In the summer of the following year he published his first Sunday’s sermon and and his resignation letter. I think that in the following Fawcett is quoting things actually said to him:

A man might oftentimes, by due Care and Watchfulness, perhaps very safely defeat the Schemes, and discourage the Practices of the private Pilferer; and yet, whenever this is done, it is commonly suspected to be done rather for the Preservation of his own Property, than out of a pure Regard to the Public-good: But when he is attack’d in his house, or upon the road by open Plunderers, and requir’d to deliver, or suffer himself to be rifl’d of what he is possess’d of, with some one of these dreadful Alternatives, of having his Brains immediately blown out,” or their hands “wash’d in his hearts Blood,” or “having bis “Entrails pull’d out at his Mouth,” or “being “buried alive,” it will Then surely be accounted highly Romantic in him to reject their demands, out of a Pretence to prevent the bad Influence of their Example; and he will be generally suspected of giving a Proof of his Fool-hardiness or his Avarice, rather than of his public Spirit, by such a Refusal.

In the resignation letter he says that he

perform’d the Duty of the Curacy for near Three Months after he gain’d Admission into the Chapel, and this too, rather to prepare a Say for the peaceable Reception of any other Person whom the Patron shou’d think proper to nominate, that out of any Prospect of reconciling the People to himself.
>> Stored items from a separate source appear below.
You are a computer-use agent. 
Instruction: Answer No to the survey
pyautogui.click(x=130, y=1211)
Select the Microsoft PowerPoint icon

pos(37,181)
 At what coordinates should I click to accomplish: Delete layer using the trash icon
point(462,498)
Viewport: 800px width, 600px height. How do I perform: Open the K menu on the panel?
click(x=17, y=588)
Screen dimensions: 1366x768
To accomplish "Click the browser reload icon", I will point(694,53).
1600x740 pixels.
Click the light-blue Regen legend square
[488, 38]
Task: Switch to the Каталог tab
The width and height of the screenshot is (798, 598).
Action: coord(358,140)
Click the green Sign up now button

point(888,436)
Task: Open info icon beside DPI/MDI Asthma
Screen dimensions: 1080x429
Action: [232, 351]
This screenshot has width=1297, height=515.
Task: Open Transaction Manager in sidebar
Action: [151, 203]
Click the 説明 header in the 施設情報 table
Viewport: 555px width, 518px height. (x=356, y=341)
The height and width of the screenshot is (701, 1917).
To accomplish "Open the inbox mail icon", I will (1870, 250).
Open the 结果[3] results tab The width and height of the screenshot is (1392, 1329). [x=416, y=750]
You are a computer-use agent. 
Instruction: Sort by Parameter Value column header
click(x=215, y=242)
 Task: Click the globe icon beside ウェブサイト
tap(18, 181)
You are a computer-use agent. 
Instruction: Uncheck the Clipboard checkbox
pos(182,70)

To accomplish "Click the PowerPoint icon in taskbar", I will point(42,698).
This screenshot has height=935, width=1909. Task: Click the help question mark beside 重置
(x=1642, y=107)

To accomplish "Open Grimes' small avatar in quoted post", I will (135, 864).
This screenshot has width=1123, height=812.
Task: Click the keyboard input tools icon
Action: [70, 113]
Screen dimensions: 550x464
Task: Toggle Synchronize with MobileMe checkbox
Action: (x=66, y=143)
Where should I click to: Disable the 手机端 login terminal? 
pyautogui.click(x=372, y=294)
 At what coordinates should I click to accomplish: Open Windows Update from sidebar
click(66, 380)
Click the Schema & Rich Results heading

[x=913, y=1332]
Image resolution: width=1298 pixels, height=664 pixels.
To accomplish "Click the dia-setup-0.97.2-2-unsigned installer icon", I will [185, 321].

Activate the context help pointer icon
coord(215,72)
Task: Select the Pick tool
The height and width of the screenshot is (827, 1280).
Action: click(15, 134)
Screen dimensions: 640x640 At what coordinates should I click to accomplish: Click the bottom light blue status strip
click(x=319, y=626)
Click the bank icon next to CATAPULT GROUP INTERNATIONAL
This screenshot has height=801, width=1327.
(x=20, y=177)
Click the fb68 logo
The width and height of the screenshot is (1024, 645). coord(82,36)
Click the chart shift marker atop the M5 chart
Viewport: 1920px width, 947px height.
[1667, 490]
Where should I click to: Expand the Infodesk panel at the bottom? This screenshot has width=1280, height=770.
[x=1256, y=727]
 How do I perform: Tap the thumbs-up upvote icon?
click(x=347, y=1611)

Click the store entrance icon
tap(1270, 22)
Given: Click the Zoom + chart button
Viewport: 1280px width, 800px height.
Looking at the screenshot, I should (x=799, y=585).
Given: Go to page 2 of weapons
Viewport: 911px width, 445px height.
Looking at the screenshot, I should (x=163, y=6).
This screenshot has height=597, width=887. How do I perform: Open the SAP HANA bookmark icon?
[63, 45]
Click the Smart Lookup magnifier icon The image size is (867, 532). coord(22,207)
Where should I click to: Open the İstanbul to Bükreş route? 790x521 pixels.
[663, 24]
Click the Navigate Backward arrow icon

Fawcett declines to attribute responsibility (“Who the Incendiaries were, the Sufferer neither Pretends to Know, nor Desires to be Inform’d”). He also explicitly excuses the lord of the manor, who at this juncture I take to be Lord Irwin (aka Henry Ingram, 7th Viscount of Irvine) rather than the Whiggish Scholey family, as well as other leading citizens (Fawcett 1755).

Was Fawcett a lousy preacher, or was the mob’s alternative, whoever he was, utterly adorable? Was there a Whiggish or Radical element at work? Was there some element of revenge for Samuel Kirshaw’s victory over James Scott in the struggle from 1745-51 for the vicarage of Leeds (Taylor 1865)? Perhaps you know.